Building a DSL for Scheduling Tasks
Join the DZone community and get the full member experience.
Join For FreeThis article is taken from Building Domain Specific Languages in Boo from Manning Publications. It shows how to build a DSL using task scheduling as the concrete example. For the table of contents, the Author Forum, and other resources, go to http://manning.com/rahien/.
It is being reproduced here by permission from Manning Publications. Manning early access books and ebooks are sold exclusively through Manning. Visit the book's page for more information.
MEAP Began: February 2008
Softbound print: November 2009 (est.) | 400 pages
ISBN: 1933988606
Use code "dzone30" to get 30% off any version of this book.
Let us take scheduling tasks as our example, and see how we can demonstrate the difference between the code and DSL. From the usage perspective, what do we want when we talk about scheduling tasks? See table 1.
Table 1 - High level overview of scheduling requirements
Defined named tasks | Define actions to occur when task is executing | Define when task should be executed |
Crawl site | Check URL response | Once a day |
Backup database | Send email | Once a week |
Check service is online | Generate Report | Every hour |
When we are writing the engine for that, we are concerned about how to schedule the task, how to handle errors, how to verify that we have not skipped executing the task because the machine restarted, etc.
But, from the point of view of the domain we are working at, that is not really meaningful. When I want to define a new task, I really want to be able to deal just with the scheduling semantics, not with implementation mechanics.
We can get a lot of that by building façades, hiding all the implementation details under the façade's abstraction, and we can get fairly good syntax using a fluent interface. So, what is the point in building a DSL?

= Things to do =
1. Reproduce the scheduling DSL article word for word from "Join For FreeThis" to "See table 1.".
2. In the scheduling DSL article, shorten the paragraph that begins "When we are writing the engine" into a list.
3. Extend the scheduling DSL article beyond its last sentence.
The data that comes next plays no part in this work.

= Raw data =

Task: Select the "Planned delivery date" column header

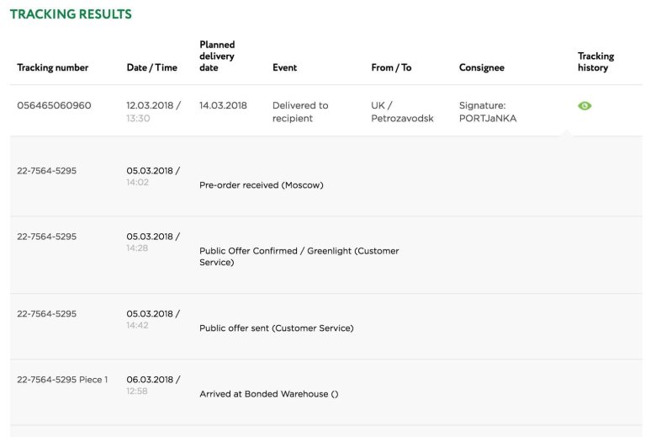Action: click(x=217, y=56)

= Exercise responses =
1.
Join For FreeThis article is taken from Building Domain Specific Languages in Boo from Manning Publications. It shows how to build a DSL using task scheduling as the concrete example. For the table of contents, the Author Forum, and other resources, go to http://manning.com/rahien/.
It is being reproduced here by permission from Manning Publications. Manning early access books and ebooks are sold exclusively through Manning. Visit the book's page for more information.
MEAP Began: February 2008
Softbound print: November 2009 (est.) | 400 pages
ISBN: 1933988606
Use code "dzone30" to get 30% off any version of this book.
Let us take scheduling tasks as our example, and see how we can demonstrate the difference between the code and DSL. From the usage perspective, what do we want when we talk about scheduling tasks? See table 1.

2.
Concerns when writing the scheduling engine:
- how to schedule the task
- how to handle errors
- how to verify that the task was not skipped because the machine restarted

3.
The difference between fluent interfaces and DSLs
If you have a fluent interface, you already have a DSL. It is a limited one, admittedly, but it is still a DSL for all intents and purposes. There are significant differences in readability between a fluent interface and a DSL, because you have a lot of freedom when you define the language for the DSL, but you have to work within the limits of a typically rigid language (1) to get the fluent interface to work.
Because of those limitations, I tend to separate DSLs and fluent interfaces to different tasks. I would use a fluent interface where I need just a touch for a language oriented programming, and would go with a DSL whenever I need something with a bit more flexibility in it.
We will take a look at the code, and that should demonstrate these differences. Please do not concern yourself with the implementation details for now; right now, just look at the syntax.
First, Listing 1 has a fluent interface example.
Listing 1 – Using fluent interface to define a task to execute
new FluentTask("warn if website is down")
.Every( TimeSpan.FromMinutes(3) )
.StartingFrom( DateTime.Now )
.When(() => new WebSite("http://example.org").IsNotResponding )
.Execute(() => Notify(“admin@example.org”, “server down!”))
.Schedule();
And listing 2 has the DSL equivalent for this is:
Listing 2 – Using a DSL to define a task to execute
task "warn if website is down":
every 3.Minutes()
starting now
when WebSite("http://example.org").IsNotResponding
then:
notify "admin@example.org", "server down!"
The DSL code doesn’t have to work just to make the compiler happy. We don’t have the ugly lambda declaration in the middle of the code or syntactic baggage in terms of parenthesis and operators of various kinds.
It would be hard to take anything away from the DSL sample without losing some meaning. We have very little noise there. And noise reduction is important when we are talking about Language Oriented Programming. The less noise we have, the clearer the code is, after all.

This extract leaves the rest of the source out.